DRIED MUSHROOM PUREE
It isn't often that you can make a condiment with a single dried ingredient, but since dried mushrooms have become widely available, that occurrence has become more common. If you simmer dried mushrooms until tender, then toss them in a blender with their cooking liquid, you get a thick puree, potent and delicious, something you can use wherever you'd use salsa or even ketchup. You can use any dried mushrooms for this condiment, from the extremely inexpensive shiitakes (also called "black mushrooms") sold at Asian markets to the prince of dried mushrooms, the porcini. Smoky porcini (usually imported from Chile or Poland) are really good here.
Yield makes 4 servings
Number Of Ingredients 2
Steps:
- Combine the mushrooms with 2 1/2 cups of water in a 4- or 6-cup saucepan and turn the heat to medium-high. Bring to a boil, then adjust the heat so the mixture simmers gently. Cook until the mushrooms are tender, about 15 minutes.

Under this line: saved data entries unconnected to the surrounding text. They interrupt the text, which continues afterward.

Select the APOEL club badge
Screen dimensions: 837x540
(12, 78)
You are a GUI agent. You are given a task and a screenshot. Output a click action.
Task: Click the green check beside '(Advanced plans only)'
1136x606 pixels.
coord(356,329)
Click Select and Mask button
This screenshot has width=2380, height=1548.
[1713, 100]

- Remove the mushrooms with a slotted spoon and put in a blender. Strain the liquid through a paper towel put in a sieve or through a couple of layers of cheesecloth; there will be about 1 cup. Add most of the liquid to the mushrooms and puree, adding the remaining liquid if necessary to allow the machine to do its work.
- Season to taste with salt and pepper and serve or cover and refrigerate for up to a couple of days.
- While the basic sauce mushroom, salt, pepper, and water is surprisingly complex, you can give it additional depth by adding one-or all-of the following to the blender during step 2:
- A peeled shallot or small garlic clove
- 1 teaspoon or more fresh thyme leaves (or 1/2 teaspoon dried)
- 1 tablespoon or more port, tomato paste, or soy sauce In each case, be sure to taste the puree before you remove it from the blender; the mushroom flavor is so strong that it may take a relatively large quantity of a complementary ingredient to make an impression.